▶ **DOCUMENT EXCERPT**
★ ★ ★ ★

Many of the dispossessed cigar factory owners such as the Palicio, Cifuentes,
and Menendez families fled abroad, determined to start production elsewhere, often
using the same brand names they had owned in Cuba. As a result, cigars called
Romeo y Julieta, H. Upmann, and Partagas are made in the Dominican Republic: La
Gloria Cubana in Miami: Punch and Hoyo de Monterrey in Honduras: and Sancho Panza
in Mexico. These are not sold in the UK by Havana specialists. In the case of
Montecristo cigars, the name was slightly changed to Montecruz: these were originally
made in the Canary Islands, though they are now manufactured in the Dominican
Republic. These brands using Cuban names bear no relation, in terms of flavour,
to their Havana counterparts, however well made they may be. The early
1990s were hard years for the Cubans. In the two years following the collapse
of the Soviet Union, half of the island's gross domestic product evaporated. The
cigar industry suffered less than most because its essential raw material (tobacco)
is all grown on the island. Nonetheless, shortages of fertilizers, packaging materials,
and even such mundane items as string, all of which had come from the former Eastern
bloc, took their toll. The weather played its part, too. Unseasonable
rains in the Vuelta Abajo (North West Cuba) constrained the 1991 and 1992 harvests.

★ ★ ★ ★

▶ **SUPPLIED INFORMATION**
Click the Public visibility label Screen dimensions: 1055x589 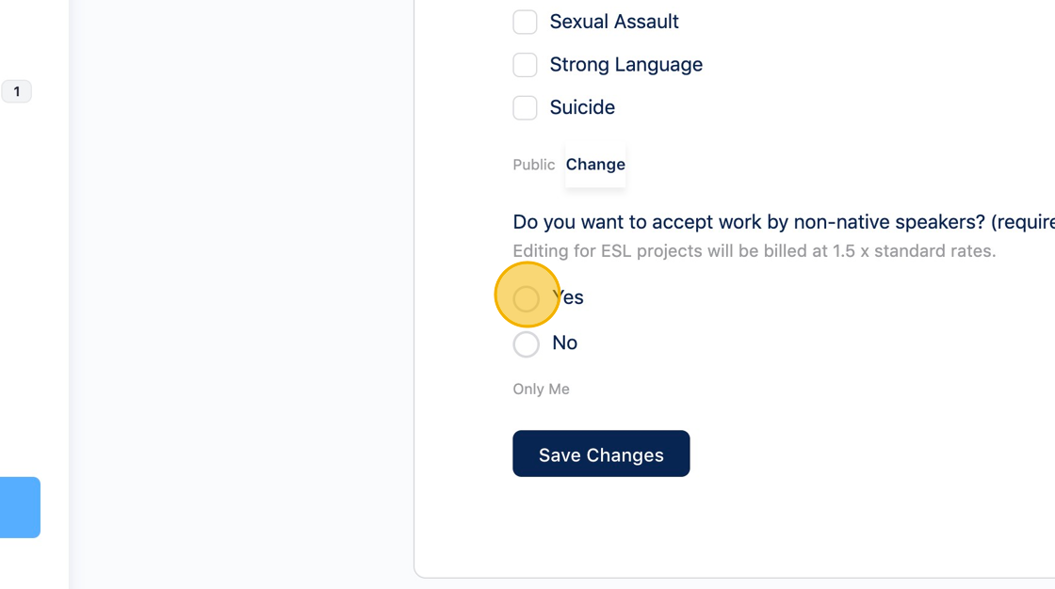(533, 165)
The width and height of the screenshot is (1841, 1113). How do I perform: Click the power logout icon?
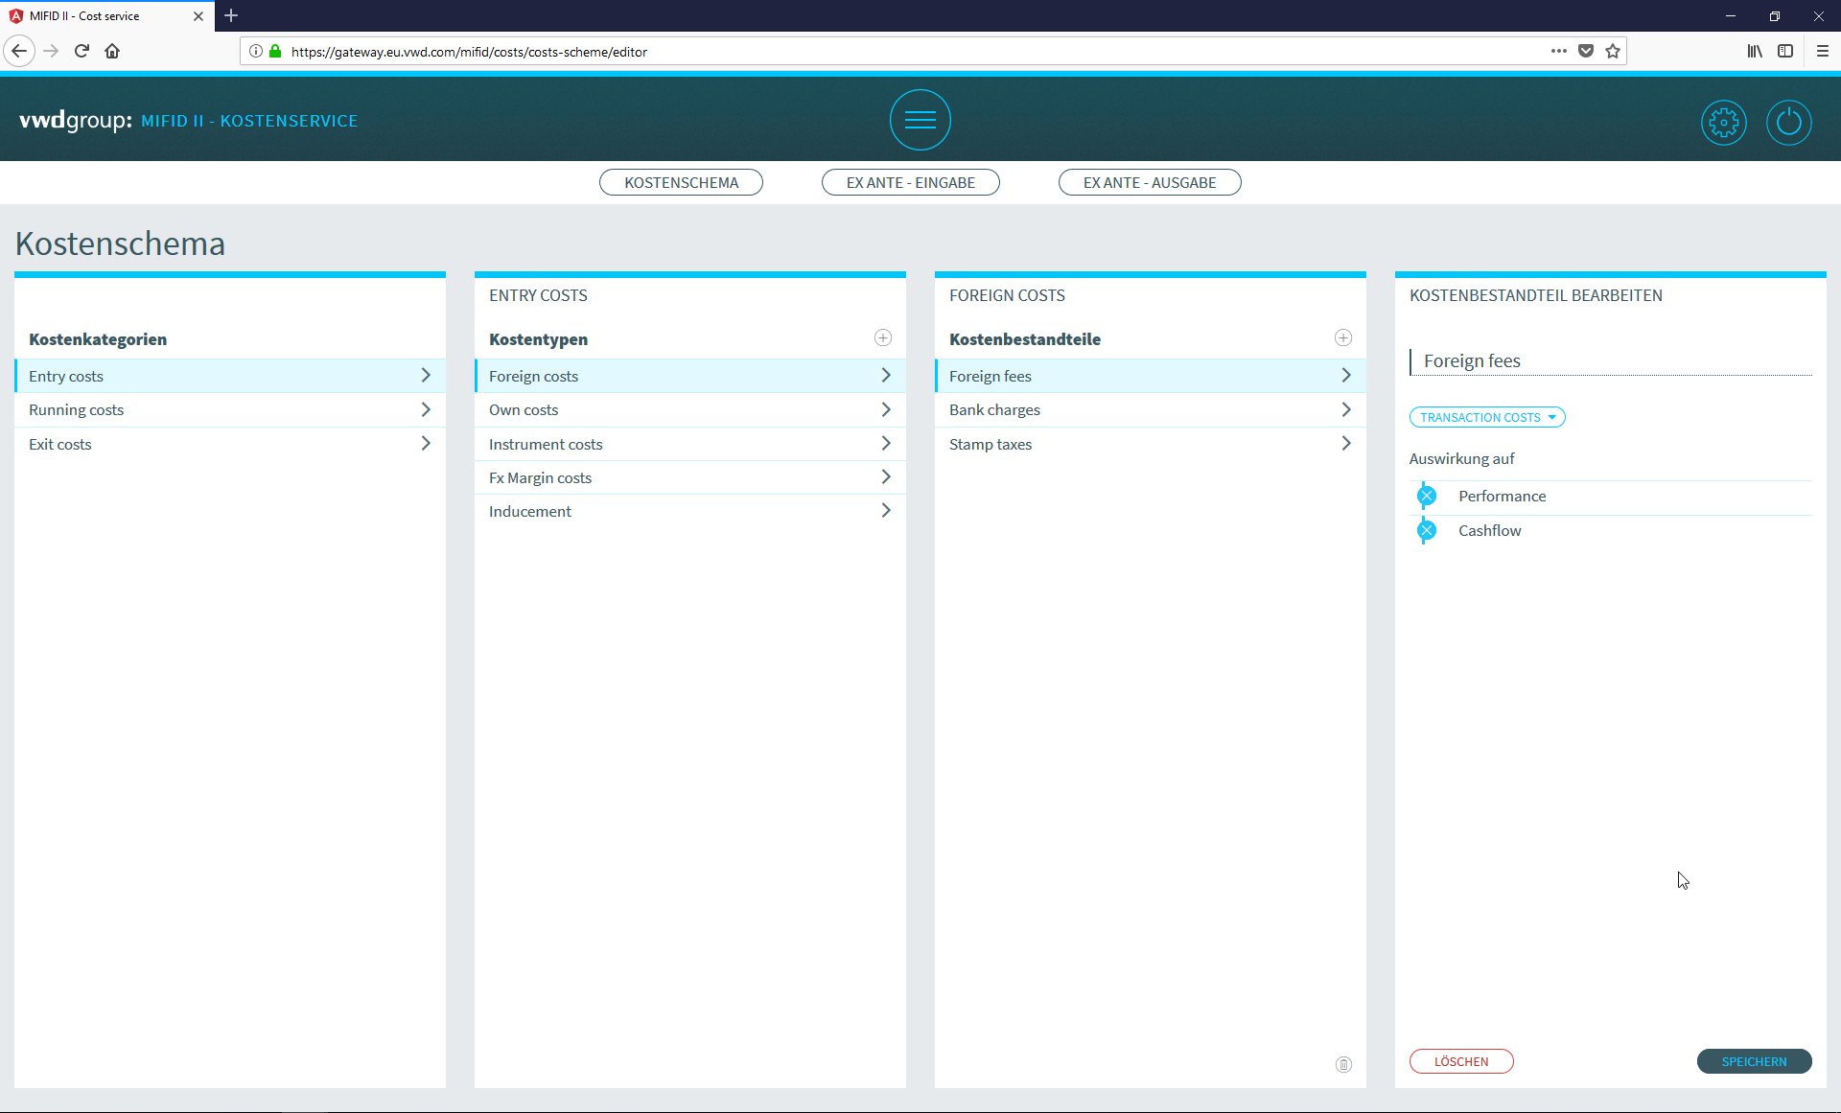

★ ★ ★ ★

▶ **TASKS TO COMPLETE**
A) In the Cuban cigar excerpt, where were Montecruz cigars first made?
B) Continue the Cuban cigar excerpt from its last sentence.

▶ **REPLIES**
A) In the Canary Islands.

B)
Then the great storm of March 1993, which ended up depositing ten feet of snow
on New York City, started life wreaking havoc in the Partido wrapper-growing region.
Production of Havanas, which had topped 80 million in 1990, fell to around 50
million by 1994. If cigar enthusiasts around the world have been forced to search
hard for their preferred Havana, their difficulties pale into insignificance alongside
the trials of their Cuban counterparts. Domestic cigar production tumbled by well
over half from a remarkable figure of 280 million in 1990, and stringent rationing
was introduced as a result of this. Such changes of fortune are nothing new to
Cuba's hardy population: just after the revolution cigar exports dropped to 30
million. Habanos S.A., the company which took over the marketing responsibilities
for Havanas from the state-owned Cubatabaco, arranged hard currency deals with
its international partners to supply materials for the crops from 1995 onward.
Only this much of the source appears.